Y el uso del automóvil va en aumento. Después de que un amigo me ayudó con algunas lecciones de manejo, tomé una lección formal esta semana con un instructor libre de su trabajo como conductor de autobús para la MTA. Condujimos hasta la calle 145 en Harlem, donde traté de correr un parque paralelo basado en 20 años de memoria, rasgué los neumáticos en la acera, casi saco a un ciclista y me enderecé y me sentí muy agradecido de estar en una acera. calle en Nueva York y no en el Canal de Suez.

Los trabajadores se ven junto a un buque portacontenedores que fue golpeado por un fuerte viento y encalló en el Canal de Suez
«¿Intentaste agitarlo un poco?» Fotografía: Autoridad del Canal de Suez / Reuters

jueves

Está surgiendo una nueva salida para la tensión del encierro en la forma de un grupo de banqueros de primer año en Goldman Sachs, que invitan a su simpatía después de presentar una queja formal ante el banco de que sus horas de trabajo, 100 horas por semana, constituyen condiciones abusivas. Según el boletín de noticias del New York Times Dealbook, los 13 analistas junior diezmados dieron a su satisfacción laboral dos de cada 10 y dijeron que no era para lo que pensaban que se habían inscrito. «No llegué a esta publicación con la expectativa de 9 a. M. A 5 p. M.», Dijo uno en los comentarios, «pero tampoco esperaba una constante de 9 a. M. A 5 a. M.».

Otro dijo que estaba en un «lugar realmente oscuro», aunque presumiblemente uno estaba atenuado por una costosa iluminación de acento en una esquina de su loft. Uno se pregunta qué imaginaban exactamente que se les pediría un salario inicial de 150.000 dólares recién salidos de la universidad.
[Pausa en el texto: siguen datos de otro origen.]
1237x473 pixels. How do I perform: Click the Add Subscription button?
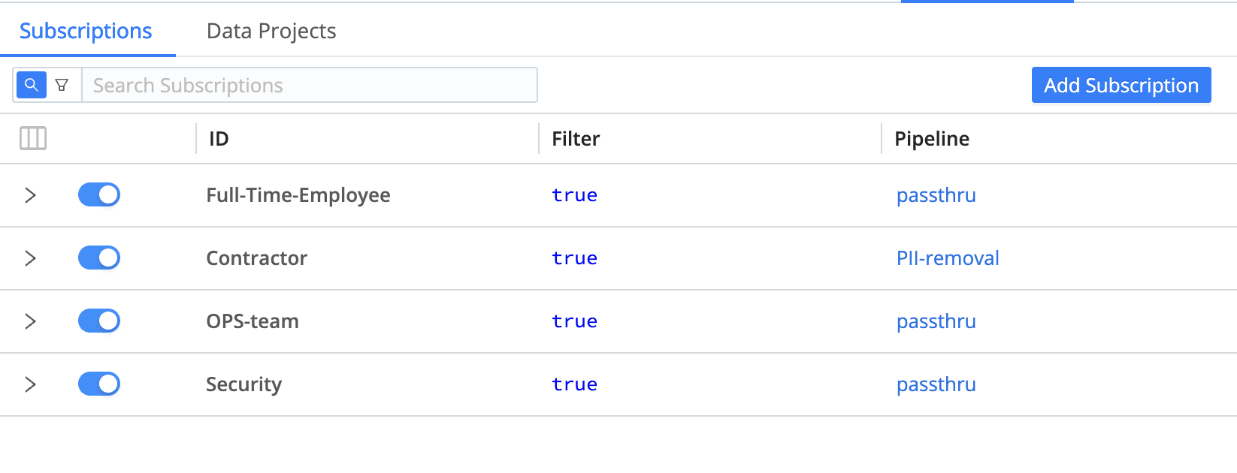[x=1121, y=85]
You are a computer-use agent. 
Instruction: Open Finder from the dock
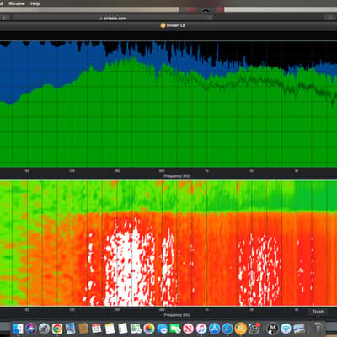coord(19,328)
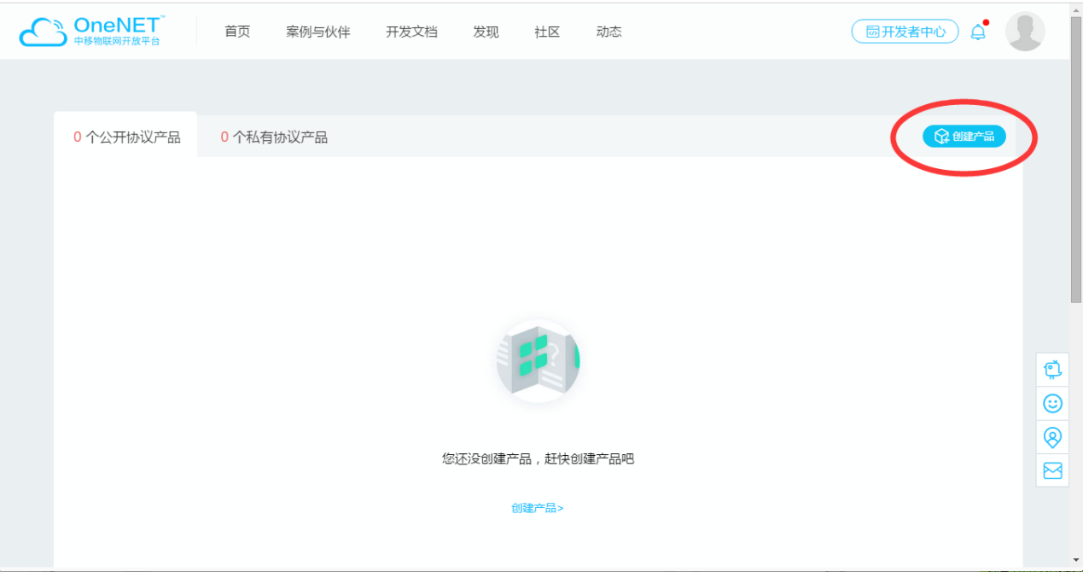
Task: Open the customer service bot icon
Action: tap(1052, 369)
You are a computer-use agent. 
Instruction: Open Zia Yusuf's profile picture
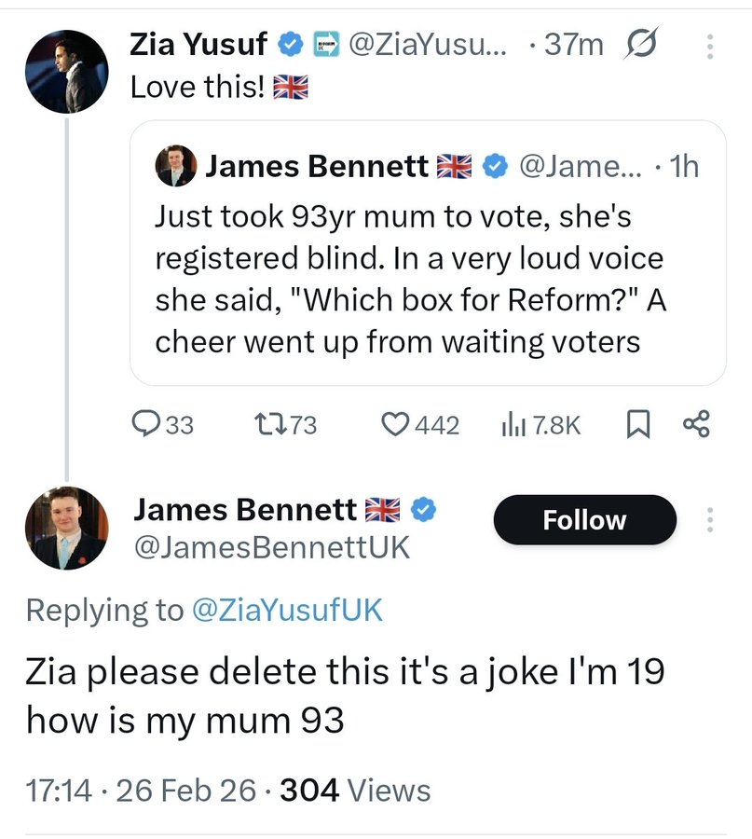tap(66, 73)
Pero buena suerte para este valiente grupo y su misión de crear conciencia sobre una causa poco conocida, por la que la gente de finanzas también siente algo.

viernes

La preocupación por los banqueros podría compartirse con el Príncipe Harry esta semana, quien, con su habilidad absoluta para captar la buena voluntad y despilfarrarla de inmediato, anunció su nuevo puesto como «Director de Impacto» en una puesta en marcha de 1.700 millones de dólares. Es una fecha que, se supone, ya se ha justificado por la cantidad de cobertura mediática generada, aunque deja muchos interrogantes. Harry, que ahora gana un salario, ¿sabe cómo funciona una cuenta bancaria? ¿Alguna vez ha retirado dinero de un cajero automático? ¿Es consciente de que, desprotegido por el protocolo, sus bromas pueden no aterrizar, sus ideas no son brillantes y sus ideas descartadas como pavos? O en un momento terrible, podría tener que tomar el ascensor con gente que no quiere.